Barcelona have sacked Andoni Zubizarreta as their director of football, while Carles Puyol, the club’s assistant director of football, has resigned from his position after being in the job for just three months.

Zubizarreta, Barcelona’s goalkeeper from 1986 to 1994, rejoined the club as football director in 2010. Former Barcelona defender Puyol retired as a player last summer after a hugely successful career with both club and country.

“The FC Barcelona President Josep Maria Bartomeu has decided to terminate as of today the contract of the club’s Director of Football, Andoni Zubizarreta,” Barca said in a statement on their website.

“The President, in the name of the club, thanks Andoni Zubizarreta for his contribution, dedication and professionalism over the last four years in his role at the head of the club’s football area.”

Barca are second in La Liga, one point behind arch-rivals Real Madrid, although they missed an opportunity to go top of the table after they were defeated 1-0 by Real Sociedad on Sunday night.

The announcement of Zubizarreta’s departure comes days after the club lost its appeal to the Court of Arbitration to have a 12-month transfer ban reduced.

Within hours of Zubizarreta being sacked, Puyol announced that he is leaving his post as assistant director of football.

Puyol had only been in the role for just over three months, but has decided to follow Zubizarreta out of the club after the Basque was relieved of his duties.

“In this statement I want to let you know that I have finalised my working relationship with Futbol Club Barcelona,” Puyol wrote on his Facebook account.

“These three and a half months have given me the opportunity to see the other side of the club.

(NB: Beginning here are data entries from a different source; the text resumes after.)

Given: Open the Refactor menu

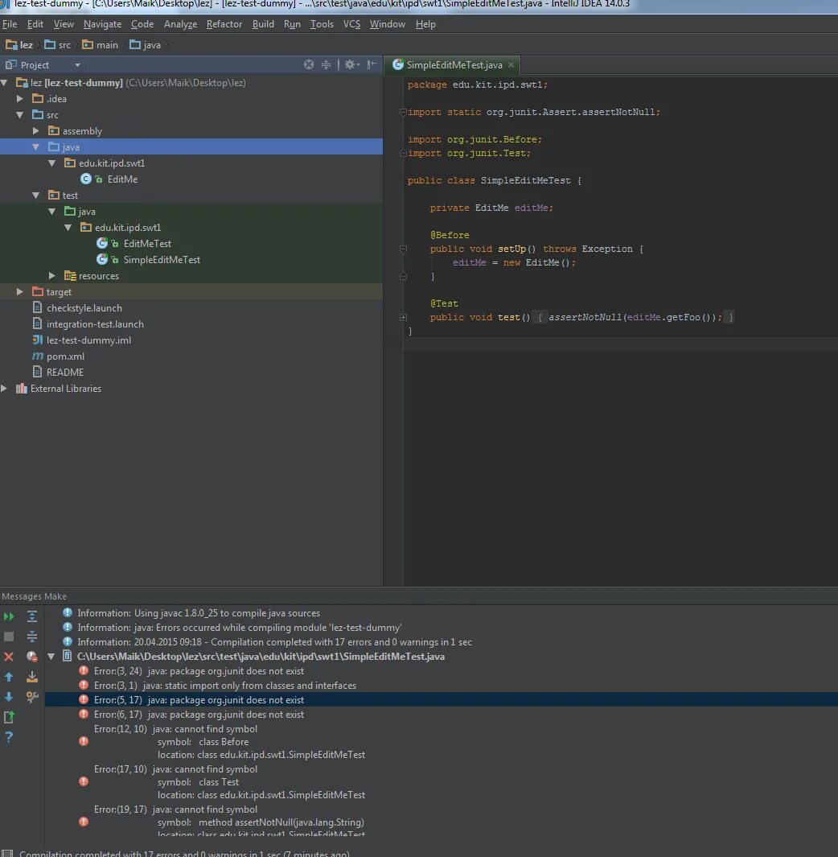Looking at the screenshot, I should 224,24.
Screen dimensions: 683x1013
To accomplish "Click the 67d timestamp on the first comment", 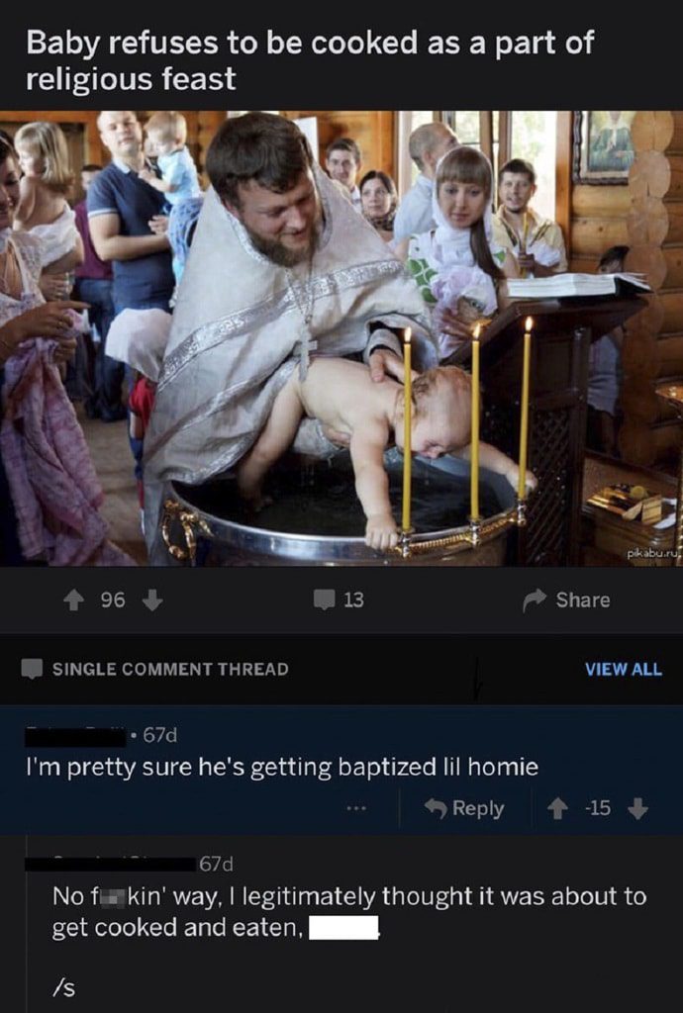I will [159, 735].
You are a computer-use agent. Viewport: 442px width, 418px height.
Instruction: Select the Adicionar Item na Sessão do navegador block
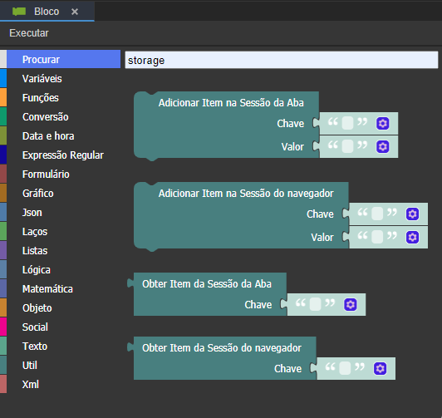pos(246,194)
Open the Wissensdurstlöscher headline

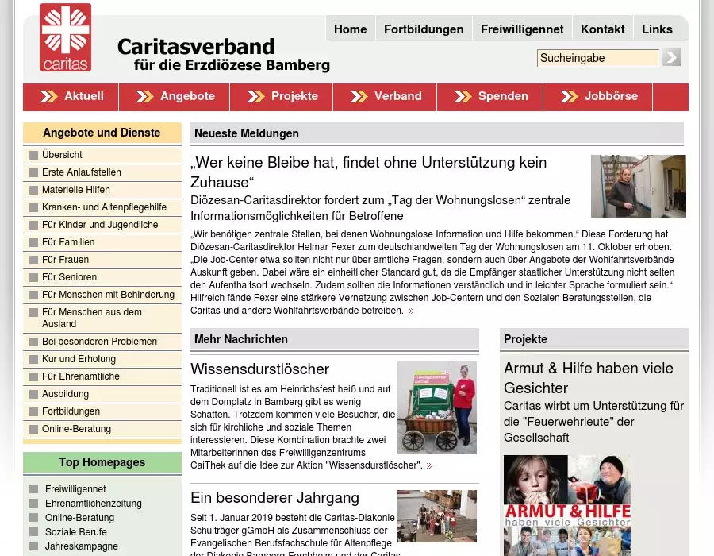pyautogui.click(x=259, y=369)
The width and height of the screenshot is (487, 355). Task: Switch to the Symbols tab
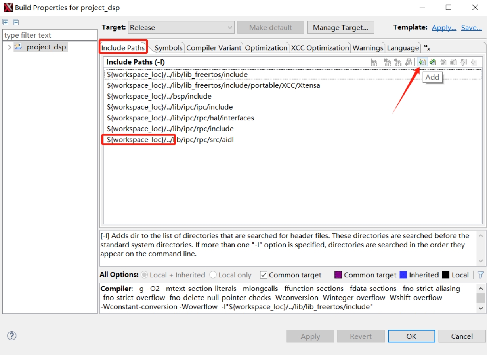pos(168,48)
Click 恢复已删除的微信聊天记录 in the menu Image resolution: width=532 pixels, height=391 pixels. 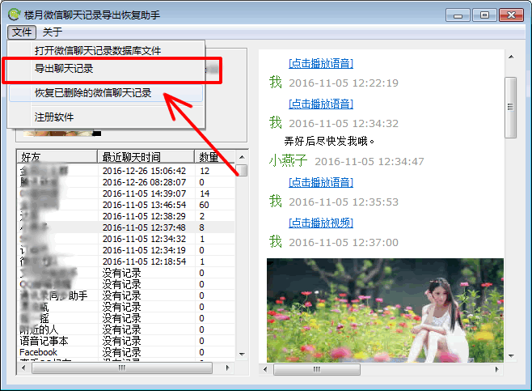(x=93, y=93)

I have learned a lot, I am very grateful, but I want to experience other things from another perspective and from other places.

“I want to grow both personally and professionally so that, in future, I can hopefully return to this house and give back everything you have given to me in these unforgettable years.”

Puyol said that he would have preferred to have said his farewells on the football field and thanked the fans for their amazing support.

“I am still enormously grateful to the employees, directors, president and the football department for helping and believing in me in this period of transition which has been anything but easy,” he said. “But above all, the fans. As a player, I always felt they were very close to me and since my retirement, even more so.

“I would like to have said goodbye to everyone with my boots on, but life doesn’t always give you what you wish for. I have been and am extremely fortunate to feel so much affection, and can only say THANK YOU and know that I will always hold you in my heart. Long live Barca!”